= Work to be completed =
Starting at the line with "Screen dimensions: 605x759", retype every line through the end of the listing exactly as written, and nothing before it.
········
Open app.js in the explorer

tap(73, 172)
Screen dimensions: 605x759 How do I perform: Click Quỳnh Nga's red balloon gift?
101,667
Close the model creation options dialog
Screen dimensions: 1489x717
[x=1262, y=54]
········
= Written solution =
Screen dimensions: 605x759 How do I perform: Click Quỳnh Nga's red balloon gift?
101,667
Close the model creation options dialog
Screen dimensions: 1489x717
[x=1262, y=54]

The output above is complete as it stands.